According to MDE, there was roughly a 2% decrease (about 17,000 students) in public school enrollment between the 2019-20 and 2020-21 school years.
“Due to the COVID-19 pandemic, families across the state made choices that they believed were best for their students including delaying starting kindergarten for our younger learners and some considered nonpublic options,” MDE said in a release.
Indeed, there was a significant increase in younger students enrolling in nonpublic options. Compared to the previous school year, there was a 12.4% increase in kindergarten enrollment at nonpublic options and the number of kids in home schooling increased by 49.5%.
MDE officials say, due to the per-pupil nature of the education funding formula, the decrease in public school enrollment will impact the amount of funding schools receive to operate their schools and support student learning.
“COVID-19 has already robbed our students of so many milestones that make school memorable,” Education Commissioner Mary Cathryn Ricker said. “Now, our schools are potentially facing a huge loss in funding and resources, which will mean schools faced with eliminating learning opportunities and experiences for our students, especially students who need them most. We have hope that our public school enrollment will rebound as Minnesota recovers from the pandemic. Until then, we will continue to do everything we can to ensure our public school systems are providing our students the education they need and deserve.”
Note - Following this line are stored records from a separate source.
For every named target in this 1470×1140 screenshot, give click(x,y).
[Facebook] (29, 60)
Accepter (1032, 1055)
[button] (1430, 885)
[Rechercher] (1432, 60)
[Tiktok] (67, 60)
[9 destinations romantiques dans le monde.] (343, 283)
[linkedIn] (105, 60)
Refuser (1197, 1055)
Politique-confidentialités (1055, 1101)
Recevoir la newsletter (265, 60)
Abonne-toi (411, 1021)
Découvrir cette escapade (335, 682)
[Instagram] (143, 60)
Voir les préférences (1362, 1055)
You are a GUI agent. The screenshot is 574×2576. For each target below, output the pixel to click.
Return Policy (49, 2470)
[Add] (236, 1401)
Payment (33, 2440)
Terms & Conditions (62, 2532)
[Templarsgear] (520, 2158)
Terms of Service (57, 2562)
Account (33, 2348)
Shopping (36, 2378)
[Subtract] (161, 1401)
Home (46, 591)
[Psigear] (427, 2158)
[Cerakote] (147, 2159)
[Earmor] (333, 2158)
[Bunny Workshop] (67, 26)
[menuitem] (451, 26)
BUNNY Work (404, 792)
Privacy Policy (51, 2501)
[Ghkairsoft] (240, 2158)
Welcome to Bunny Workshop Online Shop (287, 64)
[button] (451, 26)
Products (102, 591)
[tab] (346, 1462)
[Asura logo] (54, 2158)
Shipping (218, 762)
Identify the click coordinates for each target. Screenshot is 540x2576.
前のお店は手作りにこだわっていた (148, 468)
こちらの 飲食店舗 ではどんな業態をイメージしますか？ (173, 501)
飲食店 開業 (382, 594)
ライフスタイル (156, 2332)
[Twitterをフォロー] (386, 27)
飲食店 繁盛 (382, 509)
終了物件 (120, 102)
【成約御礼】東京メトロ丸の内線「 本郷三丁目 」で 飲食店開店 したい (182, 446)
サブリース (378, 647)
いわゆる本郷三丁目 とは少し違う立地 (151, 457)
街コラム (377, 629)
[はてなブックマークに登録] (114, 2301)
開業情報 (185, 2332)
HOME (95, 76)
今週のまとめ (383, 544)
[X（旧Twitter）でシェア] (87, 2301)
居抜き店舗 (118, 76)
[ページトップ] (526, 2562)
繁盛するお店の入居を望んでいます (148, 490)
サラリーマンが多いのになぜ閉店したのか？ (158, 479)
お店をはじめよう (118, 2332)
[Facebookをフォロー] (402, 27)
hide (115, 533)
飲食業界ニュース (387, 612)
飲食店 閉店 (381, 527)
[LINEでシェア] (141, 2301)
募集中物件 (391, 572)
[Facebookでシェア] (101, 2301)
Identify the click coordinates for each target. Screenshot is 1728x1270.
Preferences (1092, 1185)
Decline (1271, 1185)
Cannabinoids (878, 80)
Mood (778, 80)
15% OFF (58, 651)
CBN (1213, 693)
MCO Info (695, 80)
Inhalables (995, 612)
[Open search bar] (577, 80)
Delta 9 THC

According to MDE, the decrease in public enrollment highlights the need for a provision in the governor’s proposed education budget, which addresses pandemic enrollment loss.
The enrollment data is based on what enrollment counts looked like as of Oct. 1, 2020.
Gov. Tim Walz on Wednesday set a goal that all schools offer some in-person learning by March 8, citing low test positivity rates and declining hospitalizations in the state as reasons that schools can reopen safely.